**Required work**
Go through the data and report each line that holds the string "will".

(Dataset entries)
>>

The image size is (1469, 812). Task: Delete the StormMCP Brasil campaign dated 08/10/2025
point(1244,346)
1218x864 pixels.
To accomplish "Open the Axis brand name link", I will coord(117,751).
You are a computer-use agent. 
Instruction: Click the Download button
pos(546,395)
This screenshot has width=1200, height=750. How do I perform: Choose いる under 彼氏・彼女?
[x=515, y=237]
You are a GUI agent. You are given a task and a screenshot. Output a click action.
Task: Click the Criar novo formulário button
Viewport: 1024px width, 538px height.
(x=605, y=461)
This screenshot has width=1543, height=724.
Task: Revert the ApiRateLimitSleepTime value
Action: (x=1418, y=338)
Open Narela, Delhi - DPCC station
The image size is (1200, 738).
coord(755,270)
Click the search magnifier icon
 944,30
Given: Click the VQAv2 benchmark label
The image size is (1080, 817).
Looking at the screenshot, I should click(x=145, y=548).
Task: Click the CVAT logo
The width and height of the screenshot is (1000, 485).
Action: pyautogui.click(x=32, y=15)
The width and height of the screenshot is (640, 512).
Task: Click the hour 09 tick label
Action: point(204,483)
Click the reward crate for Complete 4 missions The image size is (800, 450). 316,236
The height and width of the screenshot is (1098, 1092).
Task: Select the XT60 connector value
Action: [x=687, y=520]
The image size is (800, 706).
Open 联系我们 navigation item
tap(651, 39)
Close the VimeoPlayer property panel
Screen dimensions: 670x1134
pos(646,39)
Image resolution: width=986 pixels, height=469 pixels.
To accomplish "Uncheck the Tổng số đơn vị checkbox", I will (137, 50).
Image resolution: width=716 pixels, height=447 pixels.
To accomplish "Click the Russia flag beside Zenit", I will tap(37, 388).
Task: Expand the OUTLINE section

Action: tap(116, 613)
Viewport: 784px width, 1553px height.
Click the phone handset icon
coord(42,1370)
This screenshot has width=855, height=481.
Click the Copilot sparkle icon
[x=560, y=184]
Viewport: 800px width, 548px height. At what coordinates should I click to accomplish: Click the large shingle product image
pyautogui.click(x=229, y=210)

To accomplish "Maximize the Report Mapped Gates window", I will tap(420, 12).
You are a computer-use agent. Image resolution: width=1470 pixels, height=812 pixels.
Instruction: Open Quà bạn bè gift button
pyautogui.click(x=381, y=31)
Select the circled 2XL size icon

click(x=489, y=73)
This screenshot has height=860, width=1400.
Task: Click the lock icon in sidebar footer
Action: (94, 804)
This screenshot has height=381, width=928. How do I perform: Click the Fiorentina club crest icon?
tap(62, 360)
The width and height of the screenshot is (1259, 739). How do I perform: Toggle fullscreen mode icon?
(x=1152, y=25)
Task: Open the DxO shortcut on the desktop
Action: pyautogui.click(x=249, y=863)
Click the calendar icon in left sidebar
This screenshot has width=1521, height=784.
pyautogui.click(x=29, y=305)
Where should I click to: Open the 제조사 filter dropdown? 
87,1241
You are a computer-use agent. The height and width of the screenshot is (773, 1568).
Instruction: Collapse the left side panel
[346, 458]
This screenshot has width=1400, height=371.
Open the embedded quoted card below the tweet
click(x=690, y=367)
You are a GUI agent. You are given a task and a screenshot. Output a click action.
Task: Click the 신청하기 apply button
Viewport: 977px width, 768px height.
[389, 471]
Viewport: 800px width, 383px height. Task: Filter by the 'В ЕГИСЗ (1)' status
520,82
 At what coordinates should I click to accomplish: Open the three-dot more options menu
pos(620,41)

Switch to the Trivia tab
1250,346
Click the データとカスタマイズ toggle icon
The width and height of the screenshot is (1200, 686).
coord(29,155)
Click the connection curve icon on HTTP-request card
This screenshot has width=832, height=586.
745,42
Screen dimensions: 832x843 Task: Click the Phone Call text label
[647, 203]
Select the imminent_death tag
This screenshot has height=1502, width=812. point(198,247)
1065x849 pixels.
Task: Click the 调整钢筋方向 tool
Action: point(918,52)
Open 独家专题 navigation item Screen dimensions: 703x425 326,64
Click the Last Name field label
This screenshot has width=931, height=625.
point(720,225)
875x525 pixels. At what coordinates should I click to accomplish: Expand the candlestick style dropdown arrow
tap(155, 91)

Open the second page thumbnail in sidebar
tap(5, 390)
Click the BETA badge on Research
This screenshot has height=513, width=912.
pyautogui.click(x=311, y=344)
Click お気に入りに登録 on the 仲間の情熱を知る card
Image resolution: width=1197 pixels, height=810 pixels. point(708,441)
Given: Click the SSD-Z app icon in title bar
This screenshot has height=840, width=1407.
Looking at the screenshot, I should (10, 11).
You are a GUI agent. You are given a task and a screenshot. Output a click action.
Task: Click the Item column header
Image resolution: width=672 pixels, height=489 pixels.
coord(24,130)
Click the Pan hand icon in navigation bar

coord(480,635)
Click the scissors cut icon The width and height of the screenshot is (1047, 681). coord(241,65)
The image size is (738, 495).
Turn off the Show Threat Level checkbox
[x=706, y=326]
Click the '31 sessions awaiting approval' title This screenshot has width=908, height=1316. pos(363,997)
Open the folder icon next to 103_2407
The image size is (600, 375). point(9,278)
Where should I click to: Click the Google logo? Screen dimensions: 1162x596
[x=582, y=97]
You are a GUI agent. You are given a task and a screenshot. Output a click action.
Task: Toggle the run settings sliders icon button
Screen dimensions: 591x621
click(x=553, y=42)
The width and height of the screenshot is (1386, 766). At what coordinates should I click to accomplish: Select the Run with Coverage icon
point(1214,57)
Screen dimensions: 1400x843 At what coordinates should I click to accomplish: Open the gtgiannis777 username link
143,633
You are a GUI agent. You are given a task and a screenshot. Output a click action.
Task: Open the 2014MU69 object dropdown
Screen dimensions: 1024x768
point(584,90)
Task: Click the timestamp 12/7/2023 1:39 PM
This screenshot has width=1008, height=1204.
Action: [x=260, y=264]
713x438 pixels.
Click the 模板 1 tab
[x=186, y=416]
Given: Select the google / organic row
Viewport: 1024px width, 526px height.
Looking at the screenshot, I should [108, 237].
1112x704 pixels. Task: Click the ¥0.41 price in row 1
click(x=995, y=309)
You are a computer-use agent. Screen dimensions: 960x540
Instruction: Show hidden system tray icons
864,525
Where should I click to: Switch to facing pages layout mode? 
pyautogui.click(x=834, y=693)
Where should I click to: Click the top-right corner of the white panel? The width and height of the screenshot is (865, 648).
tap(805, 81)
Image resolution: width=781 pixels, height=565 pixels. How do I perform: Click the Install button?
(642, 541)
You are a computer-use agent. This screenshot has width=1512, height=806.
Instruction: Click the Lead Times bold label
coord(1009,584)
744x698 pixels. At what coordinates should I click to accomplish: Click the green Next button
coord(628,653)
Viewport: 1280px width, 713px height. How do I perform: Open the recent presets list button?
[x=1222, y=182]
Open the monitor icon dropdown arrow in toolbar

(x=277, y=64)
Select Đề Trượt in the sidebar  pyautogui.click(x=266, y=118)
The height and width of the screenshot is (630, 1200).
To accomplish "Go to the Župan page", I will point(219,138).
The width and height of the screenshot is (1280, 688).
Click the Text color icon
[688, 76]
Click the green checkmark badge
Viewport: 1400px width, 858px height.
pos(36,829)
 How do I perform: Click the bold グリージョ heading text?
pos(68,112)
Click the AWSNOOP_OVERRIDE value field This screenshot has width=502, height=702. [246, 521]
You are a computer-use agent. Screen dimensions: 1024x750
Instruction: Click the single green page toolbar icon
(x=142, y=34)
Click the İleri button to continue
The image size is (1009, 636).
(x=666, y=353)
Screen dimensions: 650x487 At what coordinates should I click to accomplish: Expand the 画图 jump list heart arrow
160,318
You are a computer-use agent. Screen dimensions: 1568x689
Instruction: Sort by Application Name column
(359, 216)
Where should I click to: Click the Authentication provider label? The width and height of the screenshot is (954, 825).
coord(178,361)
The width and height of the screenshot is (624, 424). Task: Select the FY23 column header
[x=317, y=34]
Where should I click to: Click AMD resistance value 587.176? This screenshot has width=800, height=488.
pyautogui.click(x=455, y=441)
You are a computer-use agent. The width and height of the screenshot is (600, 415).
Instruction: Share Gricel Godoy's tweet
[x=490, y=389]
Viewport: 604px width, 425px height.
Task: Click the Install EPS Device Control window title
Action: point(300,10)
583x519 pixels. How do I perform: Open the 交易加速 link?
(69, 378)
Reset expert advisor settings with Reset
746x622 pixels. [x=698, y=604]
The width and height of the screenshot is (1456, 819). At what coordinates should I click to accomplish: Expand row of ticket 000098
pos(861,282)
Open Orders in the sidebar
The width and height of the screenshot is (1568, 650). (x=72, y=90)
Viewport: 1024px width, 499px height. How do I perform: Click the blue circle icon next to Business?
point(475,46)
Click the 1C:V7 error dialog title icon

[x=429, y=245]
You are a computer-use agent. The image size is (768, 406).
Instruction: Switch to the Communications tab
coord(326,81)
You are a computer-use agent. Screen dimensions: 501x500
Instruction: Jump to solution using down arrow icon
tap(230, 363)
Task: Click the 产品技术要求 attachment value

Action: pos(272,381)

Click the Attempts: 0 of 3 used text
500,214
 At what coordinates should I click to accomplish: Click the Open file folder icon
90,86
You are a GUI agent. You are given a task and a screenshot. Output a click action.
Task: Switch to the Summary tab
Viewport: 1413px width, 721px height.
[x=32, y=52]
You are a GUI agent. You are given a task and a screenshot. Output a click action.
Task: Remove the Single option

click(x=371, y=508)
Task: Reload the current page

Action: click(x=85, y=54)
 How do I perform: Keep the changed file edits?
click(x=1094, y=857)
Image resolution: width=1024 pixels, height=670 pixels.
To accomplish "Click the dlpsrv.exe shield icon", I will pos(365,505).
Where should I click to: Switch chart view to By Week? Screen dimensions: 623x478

<<

**Exercise result**
To accomplish "Open the Axis brand name link", I will coord(117,751).
To accomplish "Uncheck the Tổng số đơn vị checkbox", I will (137, 50).
To accomplish "Click the Russia flag beside Zenit", I will tap(37, 388).
To accomplish "Maximize the Report Mapped Gates window", I will tap(420, 12).
To accomplish "Go to the Župan page", I will point(219,138).
To accomplish "Click the dlpsrv.exe shield icon", I will pos(365,505).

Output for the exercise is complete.